== TEXT EXTRACT ==
Obama meets new five-member panel reviewing surveillance programs


President Barack Obama met on Tuesday with a five-member panel he appointed to review the privacy issues involved with U.S. government surveillance programs, the White House said, part of an effort to rebuild public trust after leaks by a former spy agency contractor.

Obama has faced criticism since Edward Snowden, a contractor for the National Security Agency, exposed classified information about U.S. surveillance of telephone calls and emails to journalists, raising concerns about privacy and civil liberties.

The review panel is part of an effort to expand oversight of the programs, which Obama has defended as necessary to protect national security.

Its members are Richard Clarke, a former counterterrorism adviser in the Clinton and Bush White Houses; Michael Morell, former deputy director of the CIA; Peter Swire, who worked on technology issues in the Obama and Clinton administrations; Geoffrey Stone, a constitutional law professor at the University of Chicago, where Obama worked before entering politics; and Cass Sunstein, Obama's former regulatory czar who is married to Samantha Power, the U.S. ambassador to the United Nations.
===
== DATA EXCERPT ==
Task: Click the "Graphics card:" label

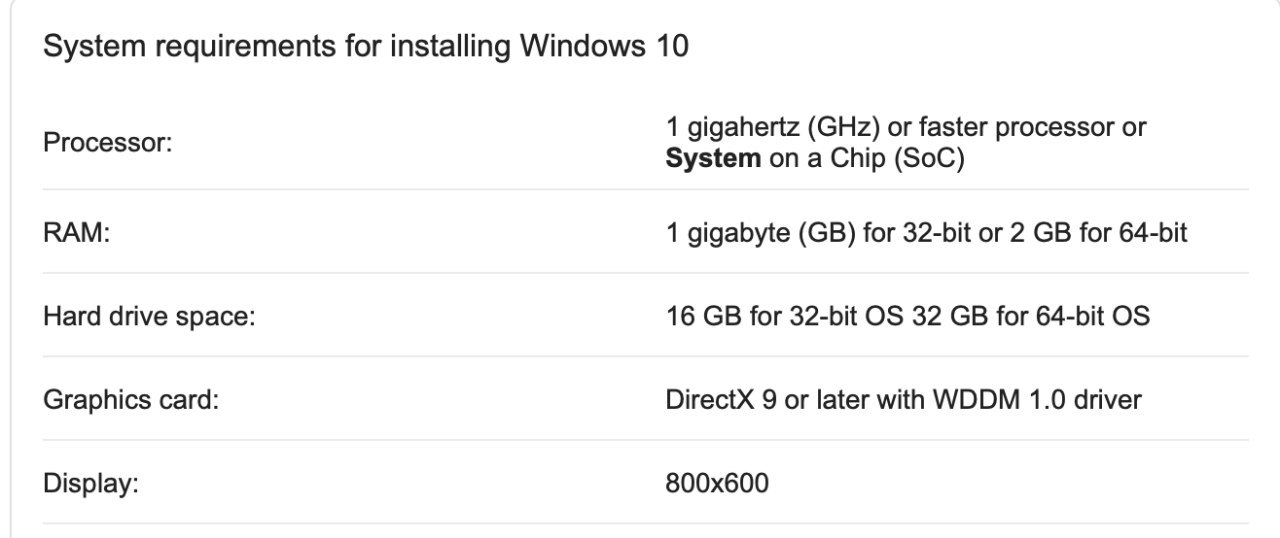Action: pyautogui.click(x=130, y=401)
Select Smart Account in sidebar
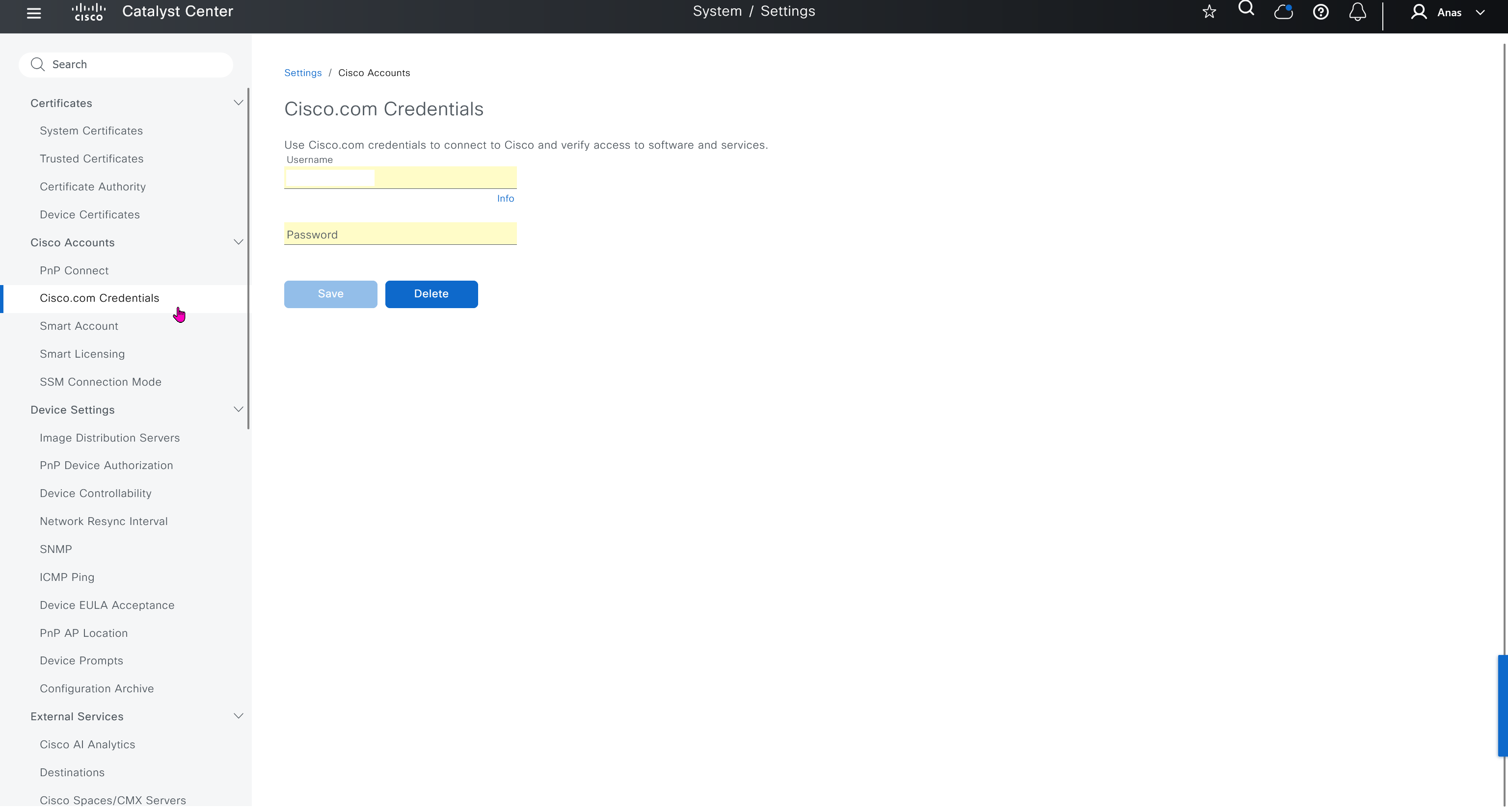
===
GOALS:
**A)** Answer these questions about the surveillance panel article:
(i) What agency was Edward Snowden a contractor for?
(ii) At which university is Geoffrey Stone a constitutional law professor?
(iii) To whom is Cass Sunstein married?
**B)** Can you duplicate the surveillance panel article word for word, taking everything from "Obama has faced" down to "the United Nations."?
The lines have nothing to do with the surveillance panel article.

FULL SOLUTIONS:
**A)**
(i) The National Security Agency
(ii) The University of Chicago
(iii) Samantha Power

**B)**
Obama has faced criticism since Edward Snowden, a contractor for the National Security Agency, exposed classified information about U.S. surveillance of telephone calls and emails to journalists, raising concerns about privacy and civil liberties.

The review panel is part of an effort to expand oversight of the programs, which Obama has defended as necessary to protect national security.

Its members are Richard Clarke, a former counterterrorism adviser in the Clinton and Bush White Houses; Michael Morell, former deputy director of the CIA; Peter Swire, who worked on technology issues in the Obama and Clinton administrations; Geoffrey Stone, a constitutional law professor at the University of Chicago, where Obama worked before entering politics; and Cass Sunstein, Obama's former regulatory czar who is married to Samantha Power, the U.S. ambassador to the United Nations.